Review: The Devil's Looking Glass (Swords of Albion 3) by Mark Chadbourn - July 13, 2013

The Devil's Looking Glass
Author:  Mark Chadbourn
Series:  Swords of Albion 3
Publisher:  Pyr,  February 5, 2013
Format:  Trade Paperback and eBook, 440 pages
Price:  $17.95  (print)
ISBN:  978-1-61614-700-6 (print)
Review copy:  Provided by the Publisher

James Bond adventure in the court of Queen Elizabeth!

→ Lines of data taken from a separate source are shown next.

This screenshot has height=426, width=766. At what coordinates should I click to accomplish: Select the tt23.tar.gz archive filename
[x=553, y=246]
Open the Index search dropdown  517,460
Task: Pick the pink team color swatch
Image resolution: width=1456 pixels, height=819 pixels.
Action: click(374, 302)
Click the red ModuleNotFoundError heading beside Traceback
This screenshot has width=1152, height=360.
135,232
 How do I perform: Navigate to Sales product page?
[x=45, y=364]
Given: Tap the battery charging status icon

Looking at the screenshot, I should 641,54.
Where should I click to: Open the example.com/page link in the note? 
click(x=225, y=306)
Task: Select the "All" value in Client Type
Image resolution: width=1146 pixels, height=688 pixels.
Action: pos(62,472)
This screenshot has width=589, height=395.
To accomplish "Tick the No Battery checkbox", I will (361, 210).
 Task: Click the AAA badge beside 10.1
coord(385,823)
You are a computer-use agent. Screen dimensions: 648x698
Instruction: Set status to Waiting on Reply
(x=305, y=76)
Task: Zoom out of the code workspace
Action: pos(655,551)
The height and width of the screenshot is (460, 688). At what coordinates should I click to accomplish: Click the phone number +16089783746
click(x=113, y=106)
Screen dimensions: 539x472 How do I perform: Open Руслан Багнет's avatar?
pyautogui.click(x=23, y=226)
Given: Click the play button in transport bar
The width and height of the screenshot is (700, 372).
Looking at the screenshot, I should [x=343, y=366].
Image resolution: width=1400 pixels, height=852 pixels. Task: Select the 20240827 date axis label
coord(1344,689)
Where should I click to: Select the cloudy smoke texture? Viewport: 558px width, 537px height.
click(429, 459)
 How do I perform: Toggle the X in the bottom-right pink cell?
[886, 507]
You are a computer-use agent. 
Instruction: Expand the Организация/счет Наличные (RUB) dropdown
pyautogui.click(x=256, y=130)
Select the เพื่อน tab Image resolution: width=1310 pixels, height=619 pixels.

1593: The dreaded alchemist, magician, and spy Dr. John Dee is missing. . . .
Terror sweeps through the court of Queen Elizabeth, for in Dee's possession is an obsidian mirror, an object of great power which, legend says, could set the world afire. And so the call goes out to celebrated swordsman, adventurer and rake Will Swyfte—find Dee and his looking glass and return them to London before disaster strikes. But when Will discovers the mirror might solve the mystery that has haunted him for years—the fate of his lost love, Jenny—the stakes become acutely personal.

With London under siege by supernatural powers, time is running out. Will is left with no choice but to pursue the alchemist to the devil-haunted lands of the New World—in the very shadow of the terrifying fortress home of the Unseelie Court. Surrounded by an army of unearthly fiends, with only his sword and a few brave friends at his back, the realm's greatest spy must be prepared to make the ultimate sacrifice—or see all he loves destroyed.

Melanie's Thoughts:

The Devil's Looking Glass is set in the late 1500's with Queen Elizabeth I on the throne.  The court is in an uproar as Dr. John Dee, the country's magician and protector, has been captured by the Irish and spirited away to the New World. This has left England vulnerable as Dee built the wards that protect the country from the Unseelie Court.  The dark Fae had been kept at bay for decades after they had blighted the country stealing babies and luring people to their deaths.  Fear is high that they will break through Dee's barriers to seek revenge after the English had captured their Queen years before.  The Fae Queen has been locked in the Tower of London for decades and as the barriers between the worlds weaken the Fae will do anything to get her back.

Sent to find Dee and save the day is Will Swyfte, a master spy in the Queen's court. Swyfte ends up in the possession of a Fae mirror while trying to rescue Dee from the Irish. Through the mirror he discovers the fate of the love of his life, Jenny.  Will is convinced that the Unseelie Court were to blame for Jenny's disappearance and that the mirror will prove it. Bent on revenge Swyfte is on a mission to not just to find Dee and save England but more importantly learn the truth about Jenny's disappearance.

I started this book and then left it for several weeks while I read other things. I think this says 2 things about the story 1) it wasn't engaging enough that I couldn't stop reading it and 2) that it is so well written that I could easy pick it back up and quickly get back into it.  I quite like historical fantasy and while it isn't my favorite genre I enjoy seeing how an author can take real historical figures or events and add a fantasy layer on top.  Chadbourn excelled at this as the Unseelie Court made a great alternative to the French or Spanish who were England's biggest enemies during this period.  I was however, not immediately engaged and felt that the story was lacking. The book's summary describes Swytfte as being a bit of a rogue, but in the story he seems to spend most of his time mooning over his young love Jenny. Member's of Elizabeth's court often refer to Swyfte as being a rake but nothing in the book actually backs this up.  It is in fact rather incongruous with his actions and how he interacts with other main characters such as Grace, Jenny's younger sister.  Swyfte is much more of a do-gooder and loyal subject than you would expect from someone who was a rake.

Chadbourn had a unique style of describing the landscape and environment as much of this was done through dialogue between the characters.  Usually an author will describe the environment through the eyes of the main character(s). I have read other historical fiction where the environment was described so well that you could almost see what the characters were seeing and smell what they were smelling (usually something gross like horse manure or days old sweat!).  This was not the case, however, with The Devil's Looking Glass. While I like the writing style I was not drawn into the environment in which Swyfte lived. Therefore, I couldn't really immerse myself in Swyfte's life and the plot. This was a sumptuous and tumultuous period of English history and I believe that Chadbourn could have played on that a bit more.

Overall, The Devil's Looking Glass is solid historical fantasy although I wasn't completely sold on the protagonist, Swyfte. For fans of this genre I urge you to give it a go as there are lots of historical figures and some fiendishly, evil fantasy antagonists.